= DATA LISTING =
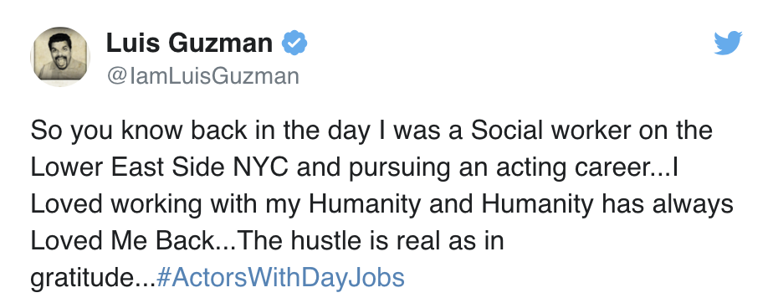Select the word "real" in the tweet
The width and height of the screenshot is (773, 303).
(423, 242)
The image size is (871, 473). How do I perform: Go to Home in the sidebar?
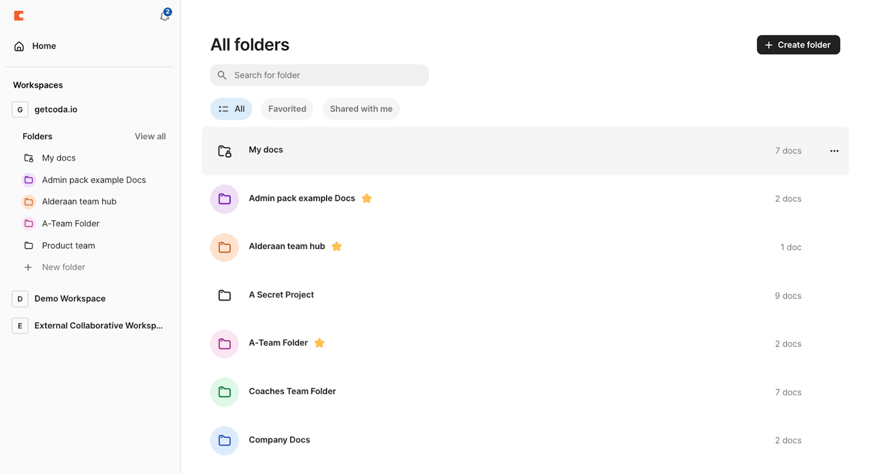44,46
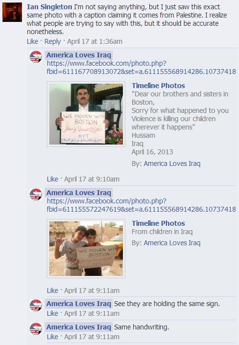Click America Loves Iraq byline under children photo
Viewport: 239px width, 345px height.
tap(172, 243)
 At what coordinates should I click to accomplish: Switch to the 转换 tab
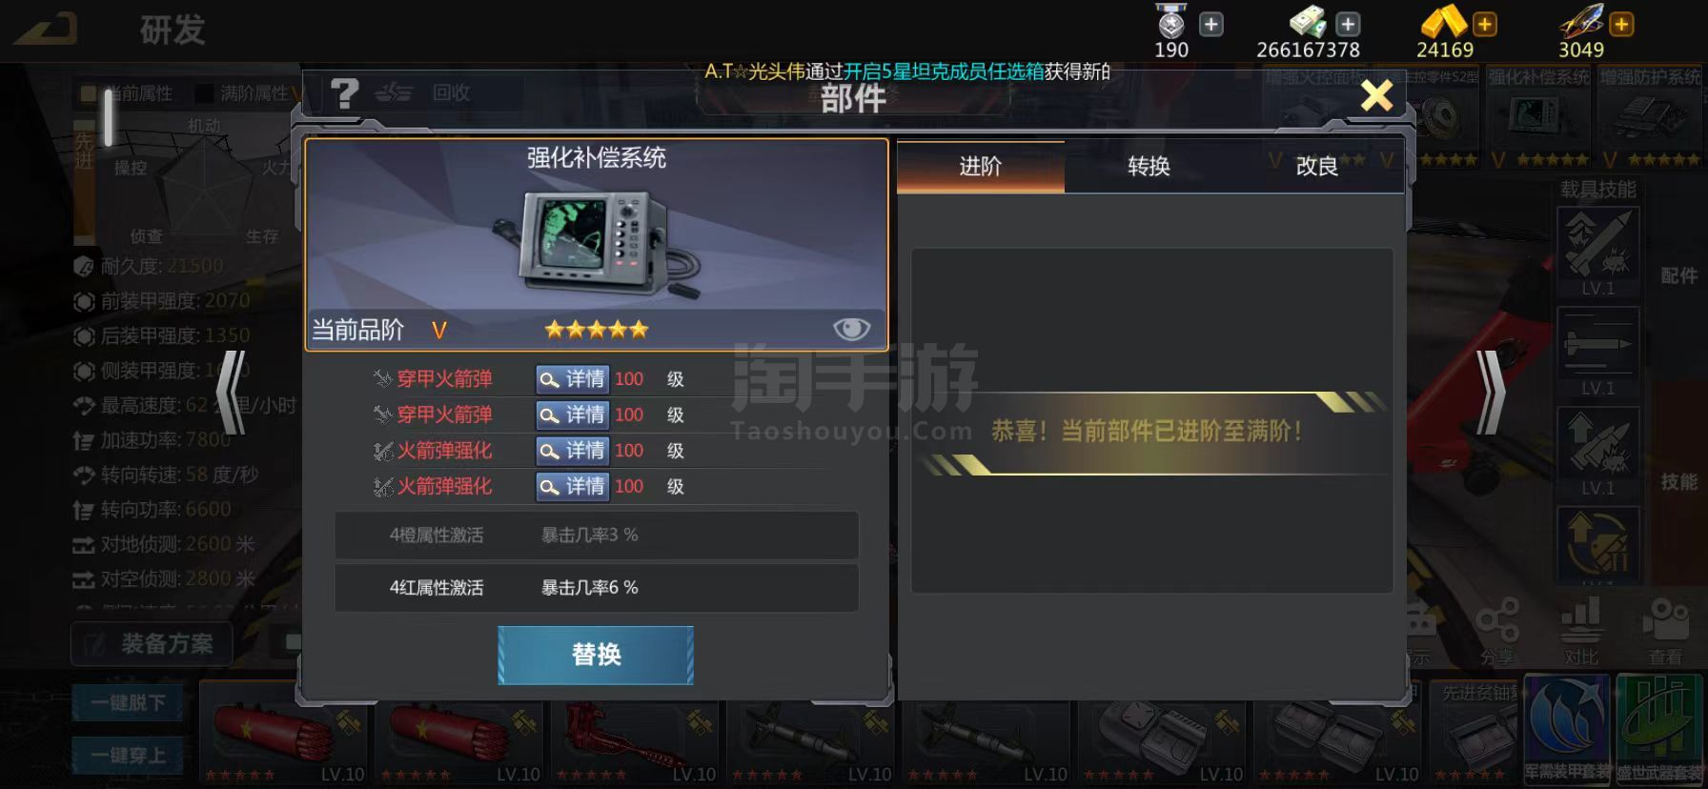click(x=1149, y=167)
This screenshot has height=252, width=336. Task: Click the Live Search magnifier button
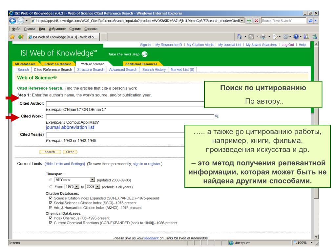click(310, 21)

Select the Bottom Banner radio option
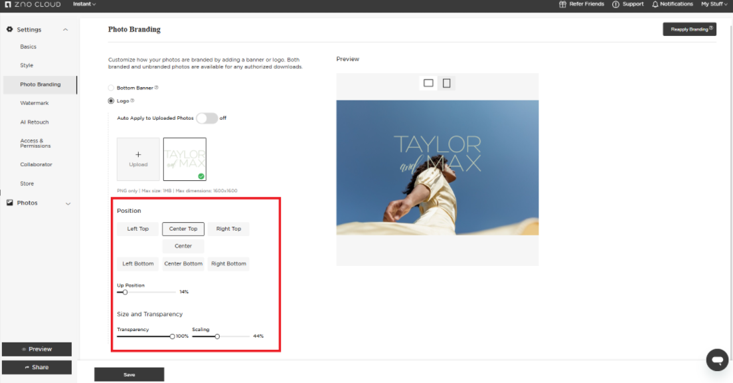click(111, 88)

= PROBLEM DESCRIPTION =
Set out each line of the material above as a numbered list, leaving out blank lines and the pictures.

= ANSWER BELOW =
1. Select the word "real" in the tweet
2. The width and height of the screenshot is (773, 303).
3. (423, 242)
4. The image size is (871, 473). How do I perform: Go to Home in the sidebar?
5. 44,46
6. Click America Loves Iraq byline under children photo
7. Viewport: 239px width, 345px height.
8. tap(172, 243)
9.  At what coordinates should I click to accomplish: Switch to the 转换 tab
10. click(x=1149, y=167)
11. This screenshot has height=252, width=336. Task: Click the Live Search magnifier button
12. click(310, 21)
13. Select the Bottom Banner radio option
14. click(111, 88)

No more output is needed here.